Description of the task: Return all the lines below in which the string "computer" appears.

Saved entries:
== Segment start ==

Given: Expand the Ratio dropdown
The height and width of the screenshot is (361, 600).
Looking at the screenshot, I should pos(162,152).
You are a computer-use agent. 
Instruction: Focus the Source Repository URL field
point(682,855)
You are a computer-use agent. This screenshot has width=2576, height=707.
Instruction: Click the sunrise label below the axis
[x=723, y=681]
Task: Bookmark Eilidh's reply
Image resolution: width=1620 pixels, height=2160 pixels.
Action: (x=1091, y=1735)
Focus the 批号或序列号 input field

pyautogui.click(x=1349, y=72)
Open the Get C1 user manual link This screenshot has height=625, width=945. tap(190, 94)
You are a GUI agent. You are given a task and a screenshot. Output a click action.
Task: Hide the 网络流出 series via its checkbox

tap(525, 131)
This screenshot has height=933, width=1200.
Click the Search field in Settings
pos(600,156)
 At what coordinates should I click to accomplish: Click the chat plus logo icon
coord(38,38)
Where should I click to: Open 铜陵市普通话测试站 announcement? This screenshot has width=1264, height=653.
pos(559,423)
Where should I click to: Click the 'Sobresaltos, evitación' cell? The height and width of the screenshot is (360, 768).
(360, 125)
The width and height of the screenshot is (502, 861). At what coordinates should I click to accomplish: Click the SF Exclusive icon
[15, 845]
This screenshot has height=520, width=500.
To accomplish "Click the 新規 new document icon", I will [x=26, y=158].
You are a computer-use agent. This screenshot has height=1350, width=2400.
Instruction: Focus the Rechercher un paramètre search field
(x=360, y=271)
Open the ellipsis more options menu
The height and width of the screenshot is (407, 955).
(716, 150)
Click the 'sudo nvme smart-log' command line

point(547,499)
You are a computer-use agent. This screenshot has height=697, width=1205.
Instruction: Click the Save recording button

== Segment end ==

Output of the exercise:
You are a computer-use agent. 
You are a computer-use agent. This screenshot has width=2576, height=707.
You are a computer-use agent. This screenshot has height=1350, width=2400.
You are a computer-use agent. This screenshot has height=697, width=1205.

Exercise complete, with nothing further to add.